■ **Task item**: In the reply, include exactly the lines of the entries below from the first to the line with "Given: Click the recipient row drag handle", that line included.

[Data extracted from a collection]

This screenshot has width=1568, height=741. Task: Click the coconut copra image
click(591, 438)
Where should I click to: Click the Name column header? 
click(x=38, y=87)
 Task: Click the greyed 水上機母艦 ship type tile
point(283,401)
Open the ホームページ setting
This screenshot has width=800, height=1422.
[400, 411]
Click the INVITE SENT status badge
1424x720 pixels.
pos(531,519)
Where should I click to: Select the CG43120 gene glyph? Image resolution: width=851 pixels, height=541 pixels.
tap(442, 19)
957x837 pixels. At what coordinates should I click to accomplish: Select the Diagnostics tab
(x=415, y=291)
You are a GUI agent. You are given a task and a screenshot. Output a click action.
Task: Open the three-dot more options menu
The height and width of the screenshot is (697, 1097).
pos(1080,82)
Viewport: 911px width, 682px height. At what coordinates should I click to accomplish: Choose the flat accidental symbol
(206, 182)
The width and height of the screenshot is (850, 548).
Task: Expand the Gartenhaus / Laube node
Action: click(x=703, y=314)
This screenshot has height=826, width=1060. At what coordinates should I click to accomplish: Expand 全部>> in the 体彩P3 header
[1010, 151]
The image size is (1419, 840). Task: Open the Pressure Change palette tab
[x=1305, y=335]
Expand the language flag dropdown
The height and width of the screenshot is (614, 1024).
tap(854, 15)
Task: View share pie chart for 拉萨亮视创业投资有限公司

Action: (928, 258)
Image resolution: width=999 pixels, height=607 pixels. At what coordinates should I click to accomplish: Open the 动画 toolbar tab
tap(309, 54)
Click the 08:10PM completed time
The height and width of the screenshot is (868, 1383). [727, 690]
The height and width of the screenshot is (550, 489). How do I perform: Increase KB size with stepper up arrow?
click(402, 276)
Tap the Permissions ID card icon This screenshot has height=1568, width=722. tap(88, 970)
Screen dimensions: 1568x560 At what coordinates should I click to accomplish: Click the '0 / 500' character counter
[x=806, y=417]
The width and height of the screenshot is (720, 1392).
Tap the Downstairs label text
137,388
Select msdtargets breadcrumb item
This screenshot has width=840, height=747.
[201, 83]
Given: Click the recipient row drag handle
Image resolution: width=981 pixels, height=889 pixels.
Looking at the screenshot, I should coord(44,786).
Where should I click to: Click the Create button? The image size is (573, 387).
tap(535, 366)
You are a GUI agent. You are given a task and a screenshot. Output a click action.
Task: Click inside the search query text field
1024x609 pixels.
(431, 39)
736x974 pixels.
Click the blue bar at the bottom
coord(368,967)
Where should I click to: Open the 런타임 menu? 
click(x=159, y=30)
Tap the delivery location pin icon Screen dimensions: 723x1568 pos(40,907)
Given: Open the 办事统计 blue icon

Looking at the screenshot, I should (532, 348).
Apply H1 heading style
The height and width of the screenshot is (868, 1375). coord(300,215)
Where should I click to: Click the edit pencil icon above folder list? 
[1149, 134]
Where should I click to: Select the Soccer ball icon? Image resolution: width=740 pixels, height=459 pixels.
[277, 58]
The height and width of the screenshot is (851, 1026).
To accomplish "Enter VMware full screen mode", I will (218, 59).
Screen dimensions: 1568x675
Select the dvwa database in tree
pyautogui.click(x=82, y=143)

■ **Solution for this exercise**:
This screenshot has width=1568, height=741. Task: Click the coconut copra image
click(591, 438)
Where should I click to: Click the Name column header? 
click(x=38, y=87)
 Task: Click the greyed 水上機母艦 ship type tile
point(283,401)
Open the ホームページ setting
This screenshot has width=800, height=1422.
[400, 411]
Click the INVITE SENT status badge
1424x720 pixels.
pos(531,519)
Where should I click to: Select the CG43120 gene glyph? Image resolution: width=851 pixels, height=541 pixels.
tap(442, 19)
957x837 pixels. At what coordinates should I click to accomplish: Select the Diagnostics tab
(x=415, y=291)
You are a GUI agent. You are given a task and a screenshot. Output a click action.
Task: Open the three-dot more options menu
The height and width of the screenshot is (697, 1097).
pos(1080,82)
Viewport: 911px width, 682px height. At what coordinates should I click to accomplish: Choose the flat accidental symbol
(206, 182)
The width and height of the screenshot is (850, 548).
Task: Expand the Gartenhaus / Laube node
Action: click(x=703, y=314)
This screenshot has height=826, width=1060. At what coordinates should I click to accomplish: Expand 全部>> in the 体彩P3 header
[1010, 151]
The image size is (1419, 840). Task: Open the Pressure Change palette tab
[x=1305, y=335]
Expand the language flag dropdown
The height and width of the screenshot is (614, 1024).
tap(854, 15)
Task: View share pie chart for 拉萨亮视创业投资有限公司

Action: (928, 258)
Image resolution: width=999 pixels, height=607 pixels. At what coordinates should I click to accomplish: Open the 动画 toolbar tab
tap(309, 54)
Click the 08:10PM completed time
The height and width of the screenshot is (868, 1383). [727, 690]
The height and width of the screenshot is (550, 489). How do I perform: Increase KB size with stepper up arrow?
click(402, 276)
Tap the Permissions ID card icon This screenshot has height=1568, width=722. tap(88, 970)
Screen dimensions: 1568x560 At what coordinates should I click to accomplish: Click the '0 / 500' character counter
[x=806, y=417]
The width and height of the screenshot is (720, 1392).
Tap the Downstairs label text
137,388
Select msdtargets breadcrumb item
This screenshot has width=840, height=747.
[201, 83]
Given: Click the recipient row drag handle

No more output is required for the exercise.